Bizarrement le thriller intimiste d'Asghar Farhadi, au lieu de me plonger dans les abymes d'une réflexion psychologisante intense, m'a plutôt porté à me questionner sur l'économie du cinéma.
Comment un tel film, jouant sur la vérité d'une relation, où chaque scène, chaque ligne de dialogue a été jugée, jaugée, calibrée pour s'ajouter telle une petite pièce d'un immense puzzle, peut pousser vers des considérations bassement financières ?
Tout simplement, parce que chaque année, au moment de Cannes, sortent des films dont le sort semble scellé au festival. Leur exposition médiatique est proportionnelle aux investissements des producteurs et seul le rouleau compresseur d'une promotion omniprésente peut leur faire espérer une certaine rentabilité quelle que soit la valeur du produit fini. "Le passé", tout assez réussi soit-il, en est le parfait prototype.

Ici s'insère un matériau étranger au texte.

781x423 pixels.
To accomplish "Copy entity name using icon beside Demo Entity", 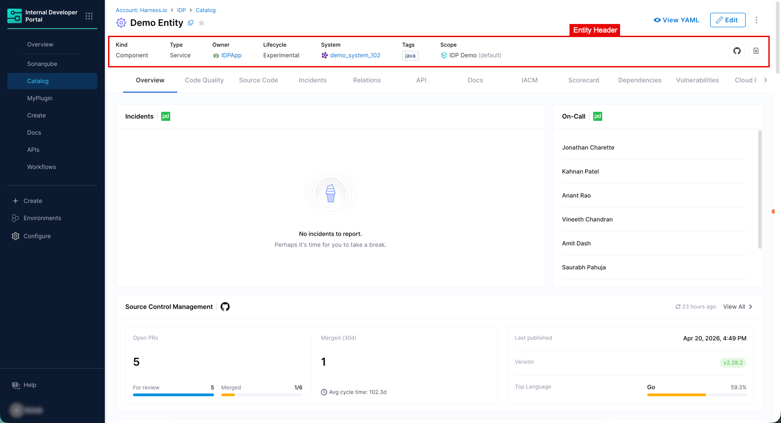I will [x=191, y=23].
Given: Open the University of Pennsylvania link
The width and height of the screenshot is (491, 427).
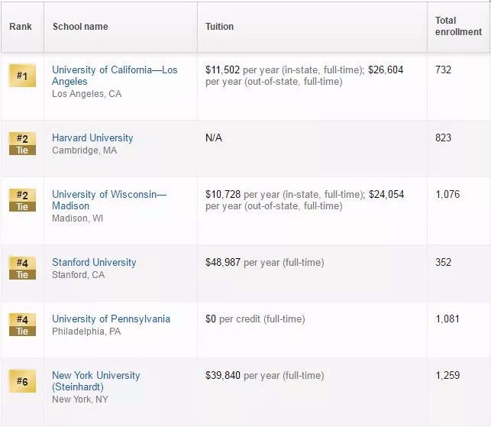Looking at the screenshot, I should 111,319.
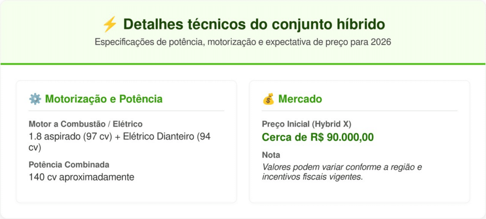Click the "Motorização e Potência" heading
The height and width of the screenshot is (219, 486).
pos(103,99)
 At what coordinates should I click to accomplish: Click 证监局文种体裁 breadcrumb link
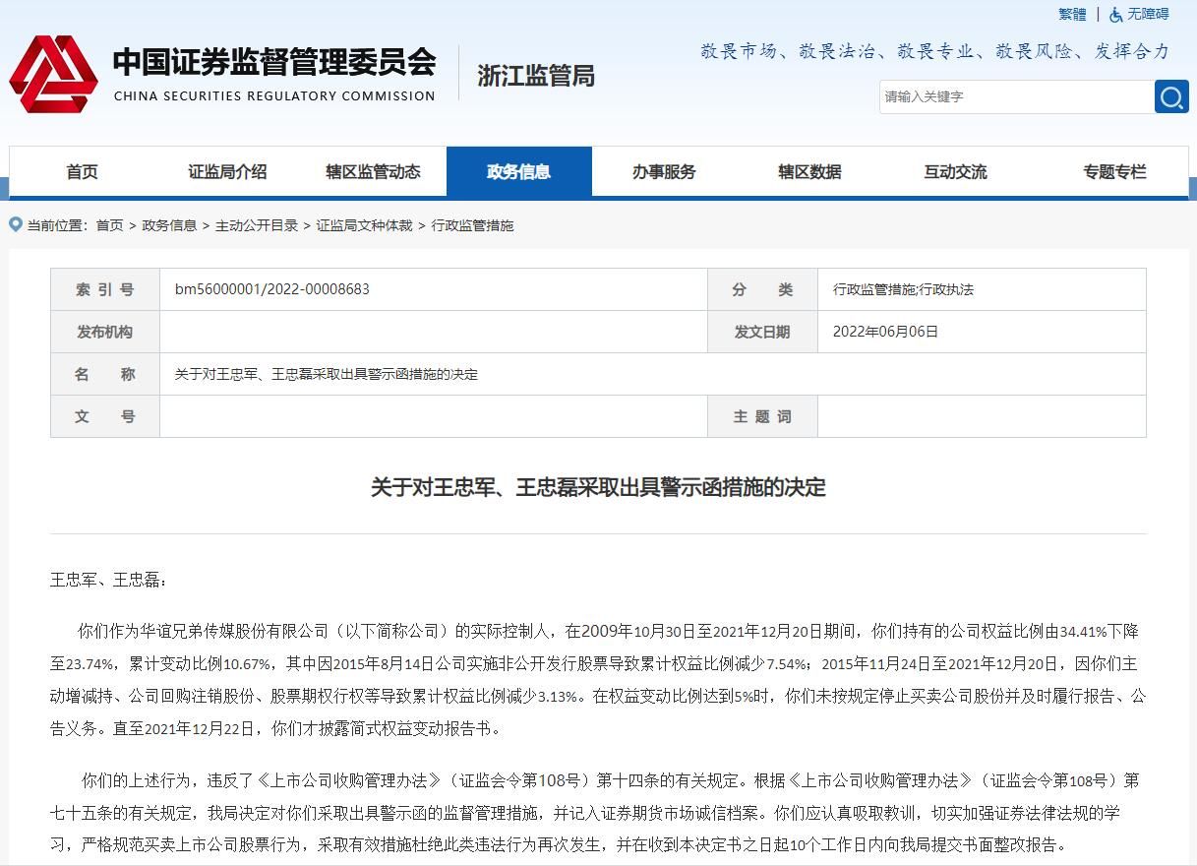[364, 225]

Asghar Farhadi, après l'énorme succès surprise d"Une séparation", s'est vu proposer de réaliser son nouveau long-métrage avec des moyens plus conséquents, des acteurs bankables ( en visant l'international, Bérénice Bejo ayant remplacé Marion Cotillard initialement prévue) et un temps de répétition et de tournage assez long. Tout cela à un coût et les financiers entendent bien sûr récupérer leur mise (si ce n'est déjà fait avec les ventes à l'étranger et autres préventes ).
Toutefois, je me mets à leur place quand ils ont découvert qu'il allait falloir faire venir le million de spectateurs français en salle pour encore une longue histoire flirtant avec la séparation et filmée dans une maison miteuse de banlieue. C'était pas gagné !

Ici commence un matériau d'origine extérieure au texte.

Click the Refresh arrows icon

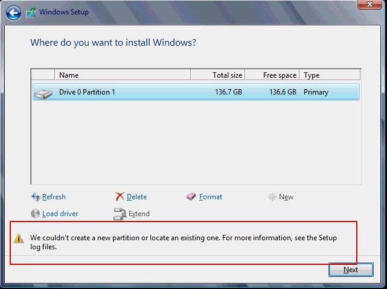tap(35, 197)
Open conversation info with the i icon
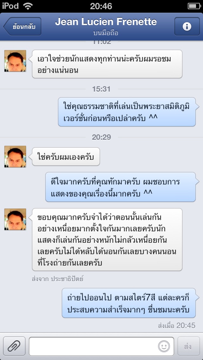This screenshot has height=360, width=203. [187, 26]
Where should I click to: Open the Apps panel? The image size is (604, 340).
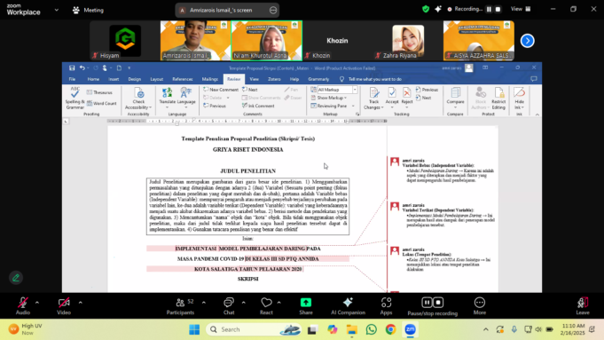click(386, 306)
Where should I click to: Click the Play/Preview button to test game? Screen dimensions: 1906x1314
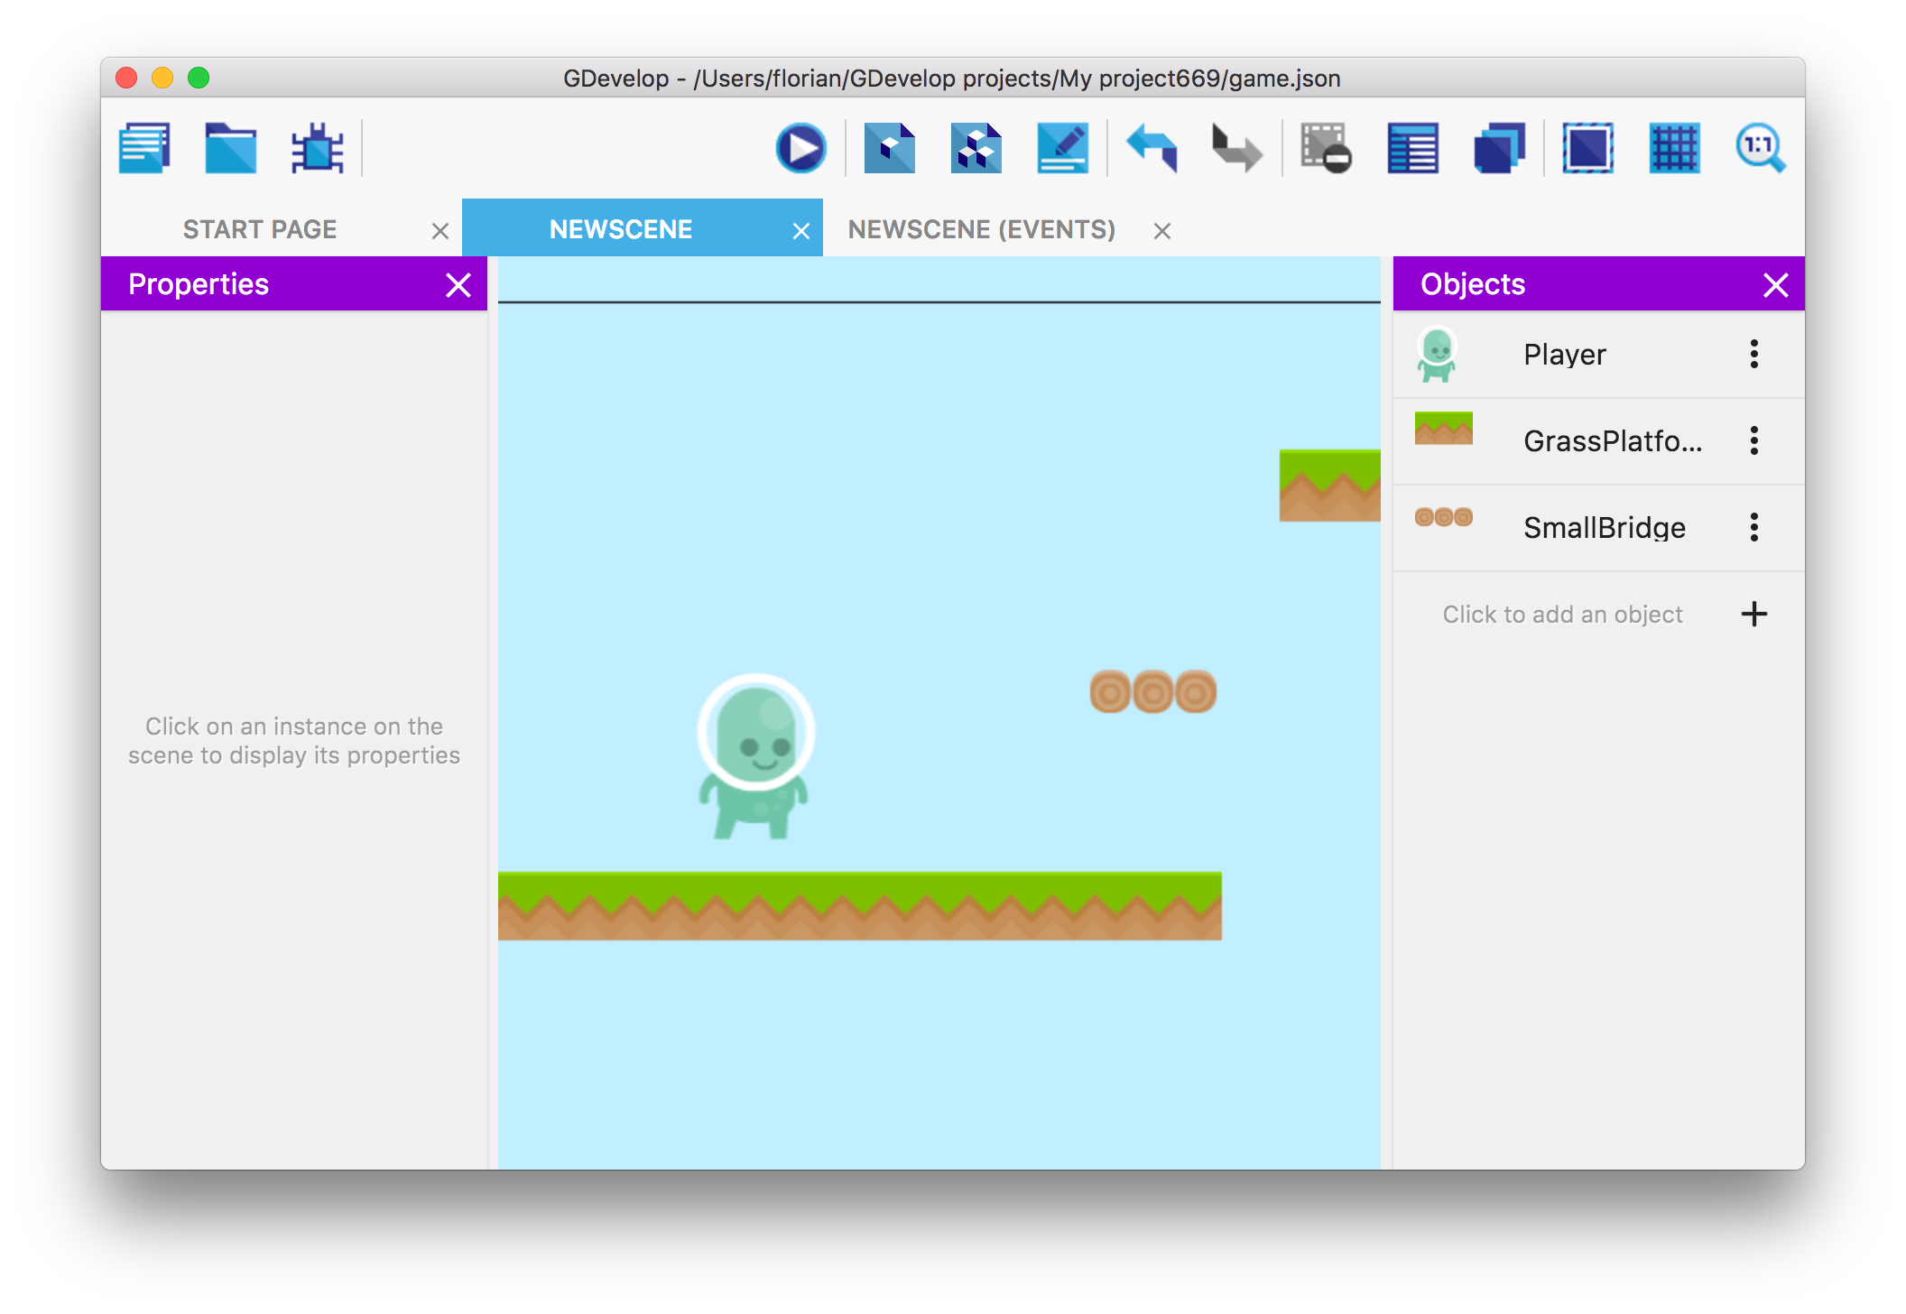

Une sélection officielle cannoise, une critique à genoux (sauf Libération qui fait vraiment la fine bouche) et Bérénice Bejo dans toute la presse qui compte et hop, le film est lancé, on n'a plus qu'à attendre les spectateurs et espérer un bon bouche à oreille.
Le hic, c'est qu'au mois de mai, on n'a pas vraiment envie de se cogner les affres de la vie de couple même magnifiquement filmés, éclairés et joués. Soit il fait beau et l'on préfère profiter des journées ensoleillées, soit il pleut et dans ce cas là on va au cinéma... mais pour retrouver un drame intimiste, long, très long, se déroulant dans un automne finissant, on hésite quand même.
Je ne sais pas quel sera le sort réservé à "Le passé" mais la salle était plutôt bien remplie ce matin. Surement que les pubs pleines pages des grands quotidiens nationaux, véritables cascades d'éloges y sont pour quelque chose. Personnellement, je serai un poil en dessous. Si formellement et techniquement, le film est parfait, même si l'on retrouve une histoire précise, bien fichue, sachant prendre le spectateur par la main, distillant au compte goutte les indices menant vers une possible vérité, le film n'est pas exempt de défauts. En premier lieu, c'est le scénario qui à force de vouloir aller toujours plus loin, en devient, sur la fin, un peu lourd et artificiel. Et puis, pour une histoire d'amour, même si le doute est instillé dans les personnages, on ne ressent entre eux pas la moindre attirance physique. Rien n'est charnel ici, tout est problème, prise de tête ou soigneusement camouflé dans leurs têtes. C'est sombre et finalement pas trop crédible. Si le futur ex mari iranien, en homme posé est parfaitement à sa place, on comprend nettement moins bien ce que font ensemble Bérénice Bejo et Tahar Rahim, tellement ils ont l'air éloigné l'un de l'autre.